A popular variety of multivariate analysis, called representational similarity analysis (RSA), goes a step further in abstraction by disregarding information about what particular patterns over voxels actually encode the signal of interest, and only considering the similarities between different patterns . Thus, neural recordings made in different modalities can be analysed in a common space, for example to combine the spatial resolution of fMRI with the temporal precision of magnetoencephalography (MEG) . Neural recordings can even be analysed in a common space with non-neuronal sources of information, such as subjective reports  or the output of the deep neural networks mentioned above. RSA is particularly well suited to be combined with model-based approaches like deep neural networks, which have many free parameters. Although the neural networks are too complex to map directly onto brain imaging data, the similarity structure of the neural network output can be compared directly with the similarity structure of BOLD data.
(c) Towards insulating cognitive interpretations from the physiological details of neurovascular coupling
The use of model-based neuroimaging and multivariate analyses enables our conclusions to be quite robust against the details of neurovascular coupling. For example, a trained neural network closely matches the similarity structure of BOLD recorded in some parts of the brain. From this, we may conclude that the brain is likely to compute in a similar way to this neural network. Crucially, this conclusion does not depend on whether BOLD arises from spiking or local field potentials. Effectively, methods whose interesting mechanics are at a more abstract level protect us, to a greater or lesser degree, from the underlying physiology compared with older analysis methods. For example, if multivoxel pattern analysis (MVPA) can discriminate between two remembered stimuli during memory retrieval based on the patterns of BOLD activation during encoding, we can be relatively confident that these patterns of activation relate to the neural signature rather than changes in vascular reactivity. It is worth noting that use of these analyses may minimize the impact of variations in neurovascular coupling created by disease states on the generation of false positives, but diseases could still increase the false negative rate (for example, by reducing the ability of neurons to activate a vascular response).
(d) fMRI adaptation
In contrast to multivariate methods that probe the encoding of stimuli or model quantities across multiple voxels, fMRI adaptation can reveal encoding at a within-voxel level. When a stimulus is shown twice in succession, the BOLD response to the second presentation is often decreased compared with the first presentation. Such a decrease can also be observed if the second stimulus is related but not identical to the first stimulus, which is called cross-stimulus suppression. This effect is thought to arise at least in part from the diminished response of individual neurons to the second stimulus (Barron et al.  in this issue).
This is particularly important because multivariate methods depend on a heterogeneous distribution of neuronal response properties across voxels. If every voxel contains 50 cells encoding stimulus A and 50 cells encoding stimulus B, it will be difficult to decode A versus B even using the most sensitive multivariate analysis . fMRI adaptation bypasses this problem by relying on the sensitivity of individual neurons to repeated activation (Barron et al.  in this issue), and has yielded a wealth of new insights in cognitive neuroscience [109–112].
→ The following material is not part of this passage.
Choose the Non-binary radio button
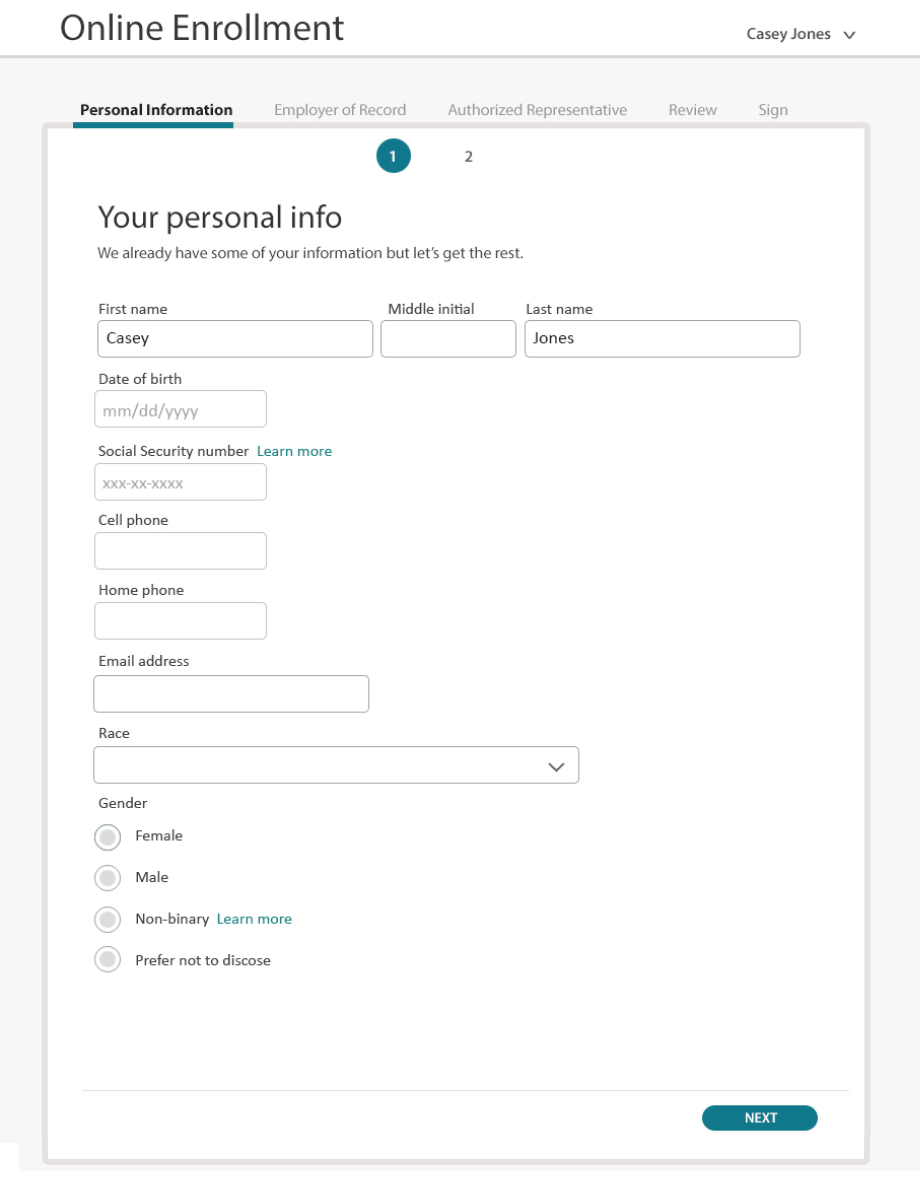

Interestingly, although fMRI adaptation aims to address similar questions of fine-grained representation as MVPA, cognitive interpretations of adaptation are much more likely to be affected by physiological variation in neurovascular coupling. The underlying mechanism driving the adaptation is still not fully understood (as discussed by Barron et al.  in this issue) and it is unknown how neurovascular coupling is affected by repeated stimulus presentation. The relationship between neuronal and vascular responses could be impacted by neuromodulators or other factors, which might produce false positives. Any such influences might also be heterogeneous across the brain. This is an important area for further study.
(e) High field strength
Meanwhile, developments on the hardware side have increased both imaging resolution and our confidence in the results, by enabling single subject analyses. As discussed by Turner  and Ugurbil  in this issue, high field MRI (7 T and above) has many advantages over the lower field strengths which have predominated to date. High field MRI provides improved signal to noise, which can be traded for temporal or spatial resolution. The resulting smaller voxel sizes allow the resolution of structural details that were not previously visible, and the observed cortical microstructure can allow identification of different brain regions in each subject's brain. The ability to compare structure with function in individual subjects eliminates the need for both spatial smoothing of BOLD signals and comparison with standardized brains, allowing finer details of functional organization to be resolved. Higher field strength favours detection of signals from capillaries [5,21] (in this issue). In combination with improved spatial resolution, this has enabled detailed imaging of cortical layers [113–115] as studies are now more able to detect the local, capillary-level vascular changes that better map onto sites of neuronal activity. As discussed above, however, propagating dilation from the capillary bed can reduce this spatial resolution over time.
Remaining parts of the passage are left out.